Instead of focusing on efficiency, AI researchers simply throw more resources
at the problem with the hope that it's enough. The end result after 13000
years of training is a robot hand that can do nothing but solve rubik's cubes
and fails 40% of the time.

------
yCloser
world record one handed is 6":88 average of 5 is 9":48
[https://www.worldcubeassociation.org/results/rankings/333oh/...](https://www.worldcubeassociation.org/results/rankings/333oh/average)

non-world-class: doing <30" one handed is very doable, anyone can do less than
1 min (yes, if you know how to solve and you trained one handed. ofc not if
you never solved a cube in your life)

that said... I really don't understand how the hand keeps the cube "floating"
around. In one handed the technique is pretty much to keep the cube fixed
holding front/back centers with thumb and index. Something like
[https://www.youtube.com/watch?v=mUF3aPDTO-4](https://www.youtube.com/watch?v=mUF3aPDTO-4)

I understand the achievement, but wow, this solve is HORRIBLE. What did they
train the network with to get this?!

------
throwaway07Ju19
Around 1988, I read a book that claimed the ideal robot hand would have
fingers that repeatedly bifurcate until it has a digit so small it can
manipulate matter at the atomic level.
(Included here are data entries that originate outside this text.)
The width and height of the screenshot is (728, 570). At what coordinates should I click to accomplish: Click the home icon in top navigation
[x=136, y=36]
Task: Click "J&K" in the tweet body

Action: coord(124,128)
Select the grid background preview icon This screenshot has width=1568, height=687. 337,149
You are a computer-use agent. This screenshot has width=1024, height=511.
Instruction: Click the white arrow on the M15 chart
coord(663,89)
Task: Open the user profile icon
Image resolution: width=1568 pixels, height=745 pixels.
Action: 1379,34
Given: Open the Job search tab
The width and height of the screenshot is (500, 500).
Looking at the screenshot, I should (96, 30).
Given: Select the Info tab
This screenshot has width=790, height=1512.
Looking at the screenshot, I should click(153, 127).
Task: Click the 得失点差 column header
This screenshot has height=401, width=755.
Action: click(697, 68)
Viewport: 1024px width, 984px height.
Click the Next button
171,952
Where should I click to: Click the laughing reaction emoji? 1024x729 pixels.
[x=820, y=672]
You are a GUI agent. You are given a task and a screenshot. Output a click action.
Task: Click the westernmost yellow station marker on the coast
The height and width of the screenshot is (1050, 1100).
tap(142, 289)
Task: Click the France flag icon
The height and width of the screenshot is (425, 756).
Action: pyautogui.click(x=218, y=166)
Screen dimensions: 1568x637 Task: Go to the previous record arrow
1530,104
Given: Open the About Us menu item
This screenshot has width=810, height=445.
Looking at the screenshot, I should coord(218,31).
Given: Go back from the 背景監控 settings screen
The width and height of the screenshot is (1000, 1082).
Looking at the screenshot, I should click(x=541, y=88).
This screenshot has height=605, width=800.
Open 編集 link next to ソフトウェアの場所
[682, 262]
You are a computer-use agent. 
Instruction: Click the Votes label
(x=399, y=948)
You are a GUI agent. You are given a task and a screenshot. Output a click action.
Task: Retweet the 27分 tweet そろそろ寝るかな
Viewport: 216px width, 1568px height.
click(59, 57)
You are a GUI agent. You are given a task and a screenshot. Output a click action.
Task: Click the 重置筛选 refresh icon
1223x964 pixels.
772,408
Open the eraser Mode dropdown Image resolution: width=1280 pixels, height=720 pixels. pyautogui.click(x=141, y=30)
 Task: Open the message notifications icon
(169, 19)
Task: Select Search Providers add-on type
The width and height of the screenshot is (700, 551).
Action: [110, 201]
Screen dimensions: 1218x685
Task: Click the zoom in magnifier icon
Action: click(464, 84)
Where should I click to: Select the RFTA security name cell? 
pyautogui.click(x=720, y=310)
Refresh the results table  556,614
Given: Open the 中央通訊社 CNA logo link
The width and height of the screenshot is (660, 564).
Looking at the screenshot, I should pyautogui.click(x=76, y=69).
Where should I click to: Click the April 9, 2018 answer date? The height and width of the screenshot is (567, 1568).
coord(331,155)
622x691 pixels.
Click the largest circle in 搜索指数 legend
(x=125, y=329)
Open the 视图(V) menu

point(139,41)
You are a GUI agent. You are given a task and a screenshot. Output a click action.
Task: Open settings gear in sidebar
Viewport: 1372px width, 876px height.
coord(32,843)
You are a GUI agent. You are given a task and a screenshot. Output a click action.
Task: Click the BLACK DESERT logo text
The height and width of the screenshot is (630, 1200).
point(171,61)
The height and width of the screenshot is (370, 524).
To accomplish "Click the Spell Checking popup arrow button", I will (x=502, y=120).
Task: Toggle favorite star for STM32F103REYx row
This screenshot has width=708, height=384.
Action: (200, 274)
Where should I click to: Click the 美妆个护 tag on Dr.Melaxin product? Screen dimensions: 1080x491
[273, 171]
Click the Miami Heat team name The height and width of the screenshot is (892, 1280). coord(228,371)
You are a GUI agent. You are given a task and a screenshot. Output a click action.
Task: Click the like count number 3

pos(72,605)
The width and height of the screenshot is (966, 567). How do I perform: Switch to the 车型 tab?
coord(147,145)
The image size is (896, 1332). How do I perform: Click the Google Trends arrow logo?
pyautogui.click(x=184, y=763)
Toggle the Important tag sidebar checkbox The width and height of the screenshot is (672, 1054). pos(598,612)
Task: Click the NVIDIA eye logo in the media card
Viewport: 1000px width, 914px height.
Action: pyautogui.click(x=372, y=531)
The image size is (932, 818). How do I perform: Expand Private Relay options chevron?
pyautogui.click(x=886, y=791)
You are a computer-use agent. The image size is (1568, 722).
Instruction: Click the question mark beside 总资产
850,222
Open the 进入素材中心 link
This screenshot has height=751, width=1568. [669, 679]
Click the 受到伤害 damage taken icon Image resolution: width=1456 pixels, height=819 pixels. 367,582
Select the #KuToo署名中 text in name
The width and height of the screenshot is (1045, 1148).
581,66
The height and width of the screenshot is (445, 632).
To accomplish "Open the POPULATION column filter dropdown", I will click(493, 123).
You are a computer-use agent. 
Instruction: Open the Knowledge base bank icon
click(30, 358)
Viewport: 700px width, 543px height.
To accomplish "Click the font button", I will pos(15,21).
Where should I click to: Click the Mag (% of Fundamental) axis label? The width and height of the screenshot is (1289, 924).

Implausible but fun to think about.

------
ilaksh
I think artificial muscles that are more biomimetic with better power-to-
weight ratios are going to make a huge improvement in robot capabilities at
some point. Especially for humanoids.

------
____Sash---701_
Any YC companies going after the robotics industry?

------
a13n
Would be cool to see it done with two hands (or one), solved faster than the
human world record. It's still pretty clumsy looking.